Journal of Nanomaterials

Research Article

Relevant-Based Feature Ranking (RBFR) Method for Text Classification Based on Machine Learning Algorithm

Comparison of recent works related to imbalanced classification.


Reference	Technique	Methodology	Comments

[23]	Extreme gradient boosting	Time-, frequency-, and spatial-based features were extracted by the proposed algorithm. Random forest is used for classification.	Correlation in time-based features can be improved. Embedded FS can be incorporated.
[24]	Orthogonal least squares	The authors have improved the speed of fetching the best features using orthogonal least squares. They have compared mutual information and other embedded methods.	Multiple correlation coefficient and the canonical correlation coefficient can be improved when feature generation and instance generation methods are used.
[25]	Centroid mutation-based search	A set of features which can represent a strong convergence to a set of classes is identified.

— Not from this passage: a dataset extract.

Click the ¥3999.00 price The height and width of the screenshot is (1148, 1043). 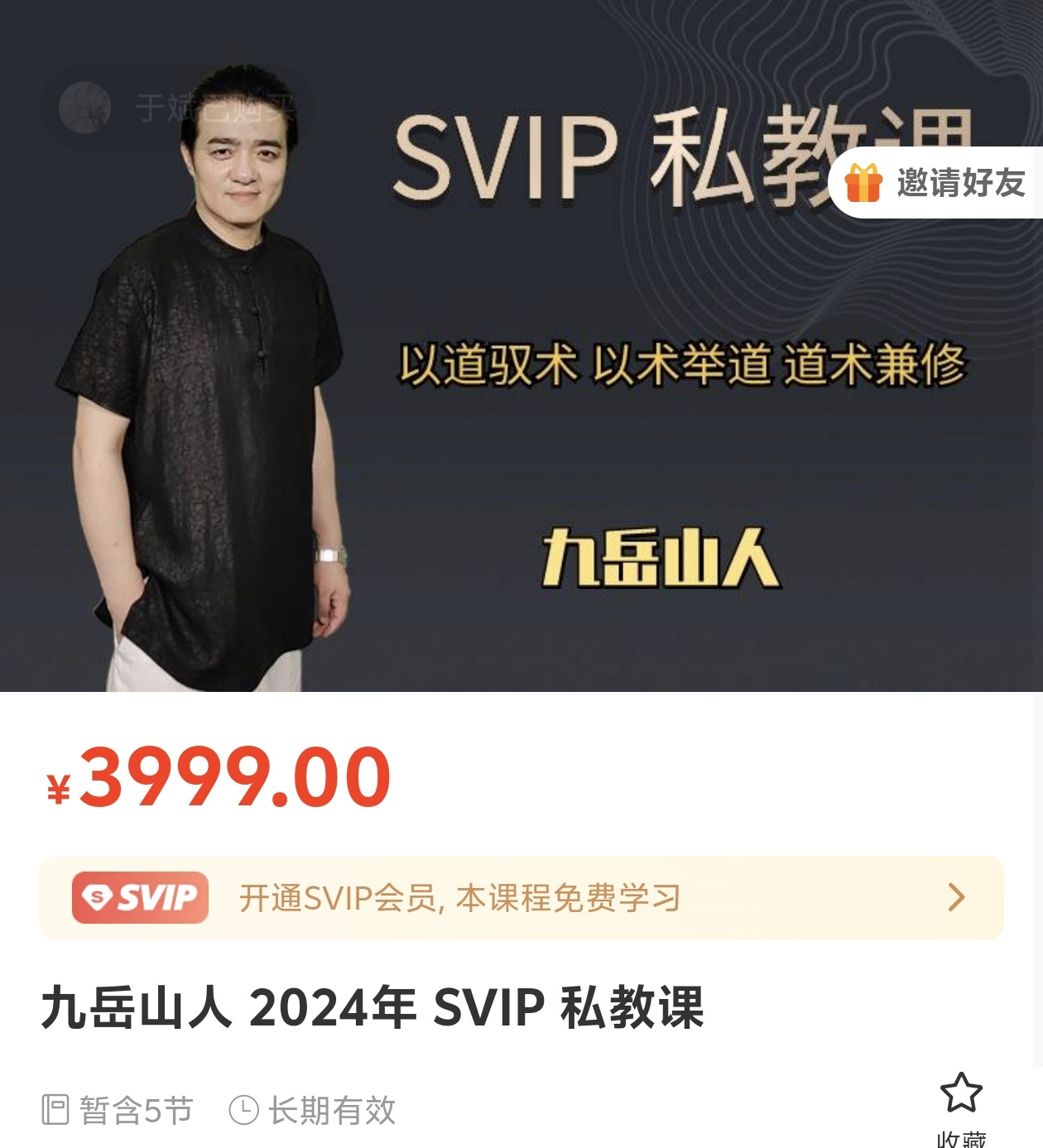click(x=218, y=776)
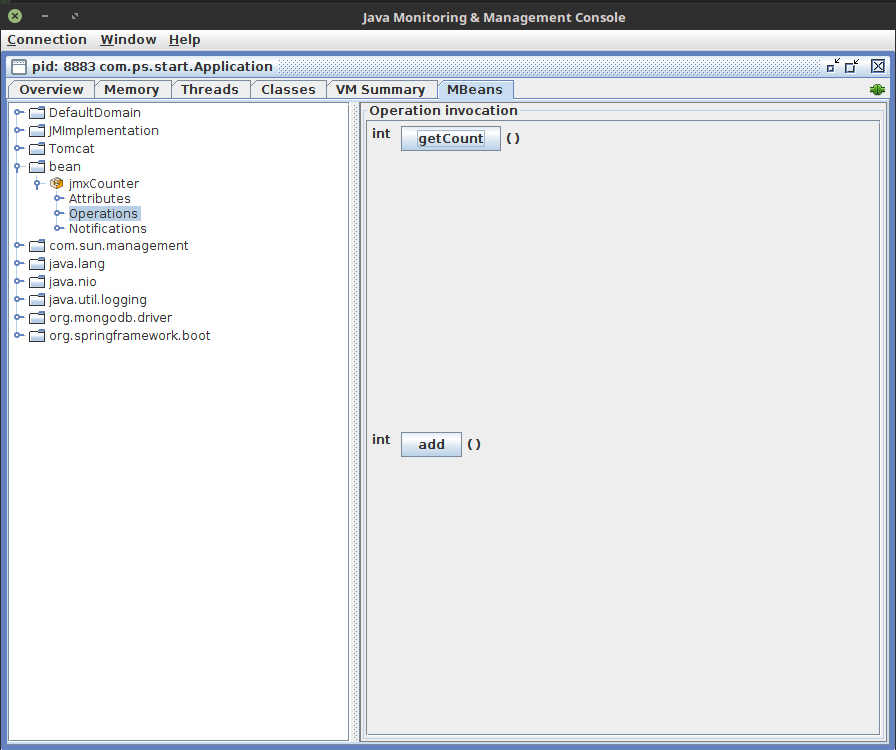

This increases the position of classification margin and reduces the error.	The noisy features can be identified and removed before finding the strong convergence.
[26]	Balanced pointwise mutual information	A deep learning model is employed in Twitter text classification. Special characters like emoji are used as features to classify tweets.	Spam detection can be implemented to increase the accuracy.
[27]	Term weighting	Most of the feature selection methods just use frequency. The authors used category information as additional metric to select features for classification.	Semantics information can degrade the performance of the classification.